One of his disciples, whom Jesus loved, was at the table, leaning against Jesus' breast.

Of John, at the last supper — John 13:23 (WEB)
The Invitation

Make your deepest identity not your achievements but a single unshakable fact: I am the one Jesus loves.


Deuteronomy 33:12

The beloved of the LORD shall dwell in safety by him. He covers him all day long. He dwells between his shoulders.

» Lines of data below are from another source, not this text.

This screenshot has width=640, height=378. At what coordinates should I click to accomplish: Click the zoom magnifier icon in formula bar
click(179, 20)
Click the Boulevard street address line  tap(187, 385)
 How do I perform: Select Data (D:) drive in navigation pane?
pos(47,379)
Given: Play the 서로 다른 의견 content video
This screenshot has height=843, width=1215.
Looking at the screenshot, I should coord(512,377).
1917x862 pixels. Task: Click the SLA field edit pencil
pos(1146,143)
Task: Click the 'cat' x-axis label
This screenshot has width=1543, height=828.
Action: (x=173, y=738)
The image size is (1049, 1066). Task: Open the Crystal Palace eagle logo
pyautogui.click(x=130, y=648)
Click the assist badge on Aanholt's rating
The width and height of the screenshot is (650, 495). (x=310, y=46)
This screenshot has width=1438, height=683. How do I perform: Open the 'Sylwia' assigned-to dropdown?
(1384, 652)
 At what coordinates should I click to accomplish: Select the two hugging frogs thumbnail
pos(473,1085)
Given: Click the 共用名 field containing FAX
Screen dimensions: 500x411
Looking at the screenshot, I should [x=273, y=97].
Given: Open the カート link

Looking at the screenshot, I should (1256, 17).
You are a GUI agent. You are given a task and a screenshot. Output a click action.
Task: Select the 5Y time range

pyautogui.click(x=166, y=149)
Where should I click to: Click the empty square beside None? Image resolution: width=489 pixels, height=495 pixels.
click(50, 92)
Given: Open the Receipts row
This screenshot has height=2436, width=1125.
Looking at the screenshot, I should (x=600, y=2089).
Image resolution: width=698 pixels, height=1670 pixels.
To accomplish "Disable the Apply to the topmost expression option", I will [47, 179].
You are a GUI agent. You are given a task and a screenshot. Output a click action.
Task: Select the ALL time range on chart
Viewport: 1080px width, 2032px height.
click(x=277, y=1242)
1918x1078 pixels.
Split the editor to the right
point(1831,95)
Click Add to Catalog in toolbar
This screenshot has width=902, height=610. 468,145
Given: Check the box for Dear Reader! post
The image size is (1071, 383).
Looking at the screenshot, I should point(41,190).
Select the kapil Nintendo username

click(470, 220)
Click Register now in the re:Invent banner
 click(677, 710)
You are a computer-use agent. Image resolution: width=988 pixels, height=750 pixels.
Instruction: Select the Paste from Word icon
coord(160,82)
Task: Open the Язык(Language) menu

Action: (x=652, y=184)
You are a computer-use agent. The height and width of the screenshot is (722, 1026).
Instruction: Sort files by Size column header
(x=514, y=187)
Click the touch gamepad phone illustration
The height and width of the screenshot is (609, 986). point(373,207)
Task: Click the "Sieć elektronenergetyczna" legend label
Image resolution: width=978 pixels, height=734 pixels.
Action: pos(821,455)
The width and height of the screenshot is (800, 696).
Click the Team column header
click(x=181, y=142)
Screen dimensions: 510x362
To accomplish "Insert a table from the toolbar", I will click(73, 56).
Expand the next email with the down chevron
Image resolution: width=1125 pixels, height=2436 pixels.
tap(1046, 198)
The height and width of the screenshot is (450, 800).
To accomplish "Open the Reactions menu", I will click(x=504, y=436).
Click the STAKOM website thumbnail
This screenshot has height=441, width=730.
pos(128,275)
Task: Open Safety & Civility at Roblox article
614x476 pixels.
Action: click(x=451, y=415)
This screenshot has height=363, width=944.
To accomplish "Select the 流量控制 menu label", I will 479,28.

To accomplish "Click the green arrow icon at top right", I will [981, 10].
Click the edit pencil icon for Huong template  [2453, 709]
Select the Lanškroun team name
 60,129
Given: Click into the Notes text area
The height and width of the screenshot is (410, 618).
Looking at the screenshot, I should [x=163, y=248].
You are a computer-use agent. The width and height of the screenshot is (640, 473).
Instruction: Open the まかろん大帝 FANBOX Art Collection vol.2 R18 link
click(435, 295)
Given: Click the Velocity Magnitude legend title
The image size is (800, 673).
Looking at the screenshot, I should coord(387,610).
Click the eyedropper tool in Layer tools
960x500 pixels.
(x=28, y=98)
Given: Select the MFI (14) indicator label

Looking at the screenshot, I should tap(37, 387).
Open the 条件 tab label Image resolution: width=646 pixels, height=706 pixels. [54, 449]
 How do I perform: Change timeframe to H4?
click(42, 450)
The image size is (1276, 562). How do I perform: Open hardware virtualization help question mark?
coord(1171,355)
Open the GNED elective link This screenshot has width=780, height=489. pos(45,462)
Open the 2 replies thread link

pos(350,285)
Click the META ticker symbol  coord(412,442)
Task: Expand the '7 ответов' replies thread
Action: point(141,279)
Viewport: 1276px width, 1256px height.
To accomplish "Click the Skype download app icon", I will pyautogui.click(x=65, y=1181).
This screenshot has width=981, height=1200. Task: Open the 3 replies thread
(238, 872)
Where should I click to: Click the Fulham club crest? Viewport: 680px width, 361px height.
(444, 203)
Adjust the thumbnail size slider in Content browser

We build our identity out of performance — roles, reputation, usefulness — and so we live anxiously, forever defending a self that success and failure keep revising. The interior work is to relocate your identity to the one place that cannot be eroded, your belovedness, until 'the one Jesus loves' is a truer name for you than anything you have achieved.

A Practice to Try

This week, when you introduce yourself to yourself by your roles or your record, gently correct it: before all that, I am the one Jesus loves. Let that be the first thing you say about yourself in prayer each morning.

Build your identity from achievement and you will live anxiously, because a self made of performance must be defended against every failure. But there is a name beneath all the others — the one Jesus loves — which no failure can erode and no success can improve, and a heart resting there has nothing left to prove.

We instinctively build our identity out of our achievements, our roles, our usefulness — and then we live anxiously, because an identity built on performance must be constantly defended. John quietly shows another way. He stakes his whole sense of self on a single fact that no failure can erode and no success can improve: I am the one Jesus loves.

That is meant to be your name too. Before you are your job, your reputation, your record of success or failure, you are — if you are Christ's — the one Jesus loves. Where do you currently find your deepest sense of who you are; and what would change if your truest name became simply, the one Jesus loves?

  1. Where do I currently find my deepest sense of who I am?
  2. Is my identity built on performance I must keep defending?
  3. What would change if my truest name became 'the one Jesus loves'?
A Prayer to Carry

Lord, before I am anything I do, let me be the one you love. Make belovedness my truest name, and let me lean on your heart. Amen.